Author, historian, genealogist, lady. Born on Oct. 16, 1927, in Dorchester, N.B.; on died Oct. 14, 2013, in Moncton, after a long illness, aged 85.
After Shirley Dobson passed away, a friend sent a message of condolence to her family, describing her as a “true Maritimer” who was “solidly good.” She would have been quietly thrilled by that practical, yet poetic, praise.
Shirley’s Maritime roots dated back more than 200 years in New Brunswick, and she lived her entire life in the region she loved. She was born to Thomas and Jean Oulton, the second of two daughters, in Dorchester. The town, established in 1786 where the Memramcook River flows into Shepody Bay, became important for lumbering and ship building, and its story provided early fuel for what would become Shirley’s lifelong love of history and genealogy.
A long-time member of the Westmorland Historical Society, she was directly involved in projects such as the restoration of Dorchester’s historic Keillor House and Bell Inn, as well as Moncton’s Free Meeting House. She would often be seen at a museum opening or fundraiser dressed in a period costume she had made herself.
Shirley also traced the history of both her family and that of her husband, Glenn Dobson; their ancestors arrived from England in the late 1700s to settle in the Jolicure and Chignecto areas of southeastern New Brunswick. She was almost encyclopedic in her knowledge of the early settlement of this beautiful marshland area between Dorchester and the Nova Scotia border.

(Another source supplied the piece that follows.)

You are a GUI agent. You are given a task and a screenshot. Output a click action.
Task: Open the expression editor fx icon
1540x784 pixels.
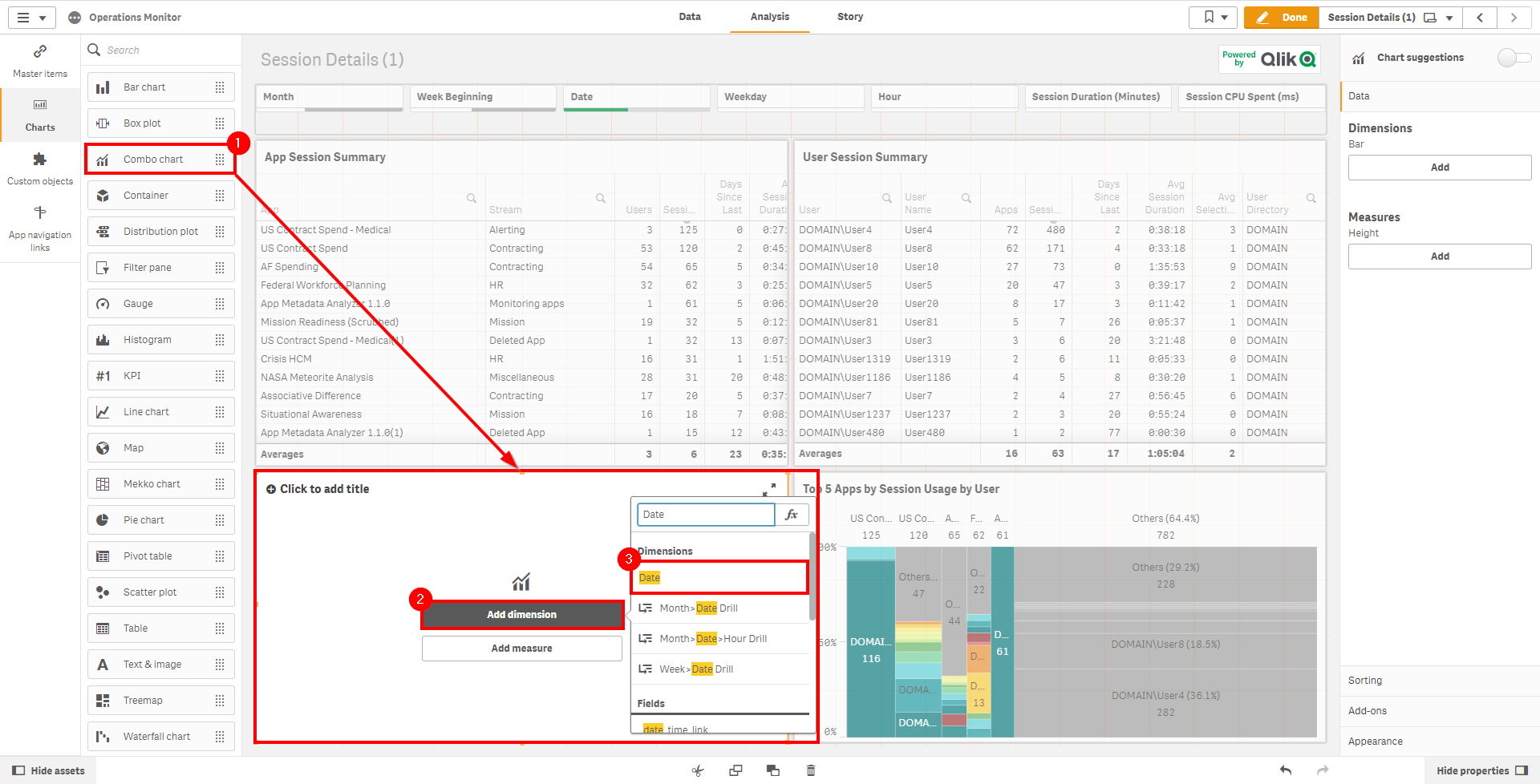pos(792,515)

During their trips to England and Scotland, Glenn would go off to people watch in a nearby café while Shirley visited museums and churches where she would pore through archives to meticulously research six or seven generations’ worth of marriage and death certificates, seeking links in their family trees. All her research was done without the Internet – she never owned a computer.
Shirley and Glenn, who married in 1948, raised their three daughters and son in Moncton; they attended Central United Church for more than 50 years and Shirley was a member of many committees and boards. While Glenn served as an officer with the Moncton police force, she balanced parenting with her own career, which included working as a secretary for Moncton law firms and ending as executive secretary for the New Brunswick Federation of Home and School Associations.
After retiring, and nearing age 60, she attended Mount Allison University to study her beloved subject, history, and take writing courses. She loved to read … and read … and read, particularly female Canadian authors as well as history and philosophy. She was often found sipping tea, book in hand.
In 1994 she published a book, The Word and the Music: The Story of Moncton’s Central United Church and its Methodist Roots. She also presented papers relating to Methodism in Westmorland County. A special highlight was a presentation she gave at Mount Allison University in Sackville as part of Yorkshire 2000, a gathering of descendants of Yorkshire settlers who came to the area in the 1770s.
One of Shirley’s favourite places was Buck’s Flats, a large area of intertidal mud flats on the Fundy coast just outside Dorchester, where she had spent many summer afternoons as a girl. She always loved to return there, and no doubt that is the spot where her spirit will linger.
Barbara Dobson is Shirley’s daughter.